A point prevalence is the proportion of the population who have the problem at a point in time. It is useful for conditions that don't fluctuate in the short term, such as obesity, cancer etc.
The period prevalence is the proportion of the population who have experienced the problem in a given time window – in the case of diarrhoea, it could be one or more episodes in the past week, or the past month. Given my work in diarrhoeal disease, the prevalence you give looks more like a period prevalence, which is why I mention it.

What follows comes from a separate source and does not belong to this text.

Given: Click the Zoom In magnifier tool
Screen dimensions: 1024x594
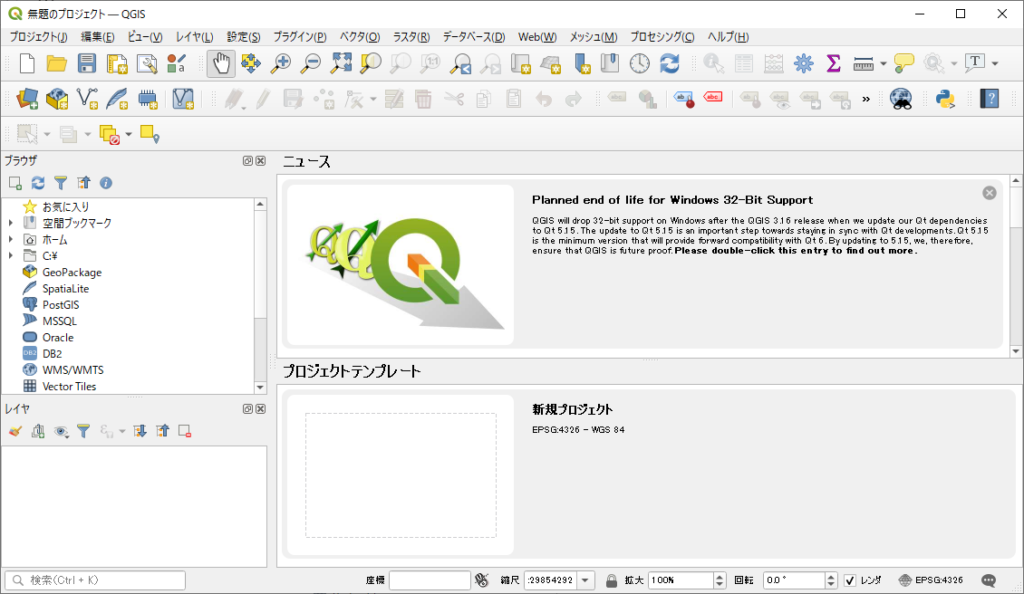Looking at the screenshot, I should coord(281,63).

I am presuming that when you say prevalence, you are not looking at the proportion of people who develop the condition in a defined period of time (cumulative incidence) or the number of events per unit of population per unit of time (incidence density). Incidence density is the best measure of diarrhoeal disease because children especially will have multiple episodes, and each episode increases risk to health, so the aim of intervention is to reduce the episode rate, not to reduce the proportion of children who experience one or more episodes.

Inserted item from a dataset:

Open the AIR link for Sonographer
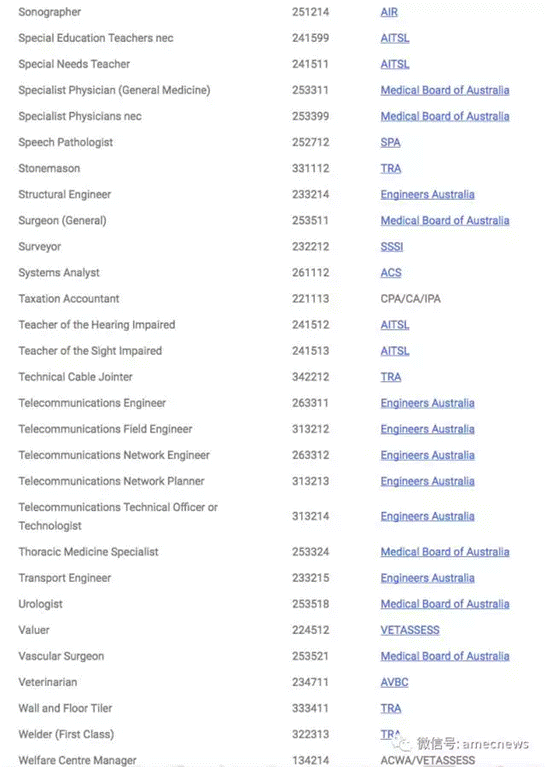This screenshot has width=546, height=767. (389, 12)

The confidence interval (CI) can't be interpreted in terms of probability (that's only possible in a Bayesian frame): in front of a CI we can only say that we are very confident (we have a confidence of 95%) that this interval contains the true population parameter, in this case, the prevalence (%). But, "confidence" is not "probability"
Patricio is technically correct. More exactly the interpertation should be that the statement that the population proportion (not a random variable) lies between P +/- 1.96 SE(P) will be true in 95% of repeated samples of the same size.

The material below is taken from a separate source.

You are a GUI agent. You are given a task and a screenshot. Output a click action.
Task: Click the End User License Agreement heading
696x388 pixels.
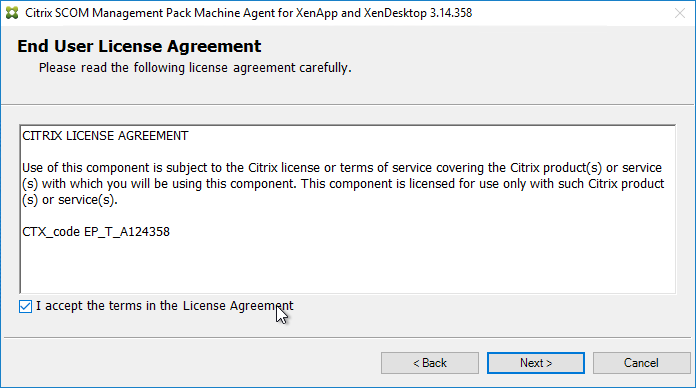(139, 46)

It is in this sense that one should interpret "probability ' in my earlier answer.
however this explanation is somewhat harder to grasp for many
James Leigh – indeed, it is nonsensical since it refers to worlds which do not and cannot exist. I have data on 24 rare cancers (the sum total of cases from two national treatment centres). So the confidence interval is telling me that if I ran my study repeatedly… but wait – these are all the cases there are. If we sampled from other countries or other time periods, we would be sampling different populations. So the definition of a confidence interval seems to imply something like parallel universes.
Patricio Suárez-Gil – frequentists will say that with a particular sample, the true value is either in it or not, the probability is zero or one. But you might say that about a lottery ticket, or when you are evaluating the clinical risk of a patient.
So why cannot we see a confidence interval like a (lucky) lottery ticket, such that 95% of tickets contain a prize?
James, that interpretation is technically incorrect. As the population proportion isn't a random variable, you can't do probabilistic statements. You only can affirm that you are very confident that your confidence interval is one of those that contains the parameter (a fixed value).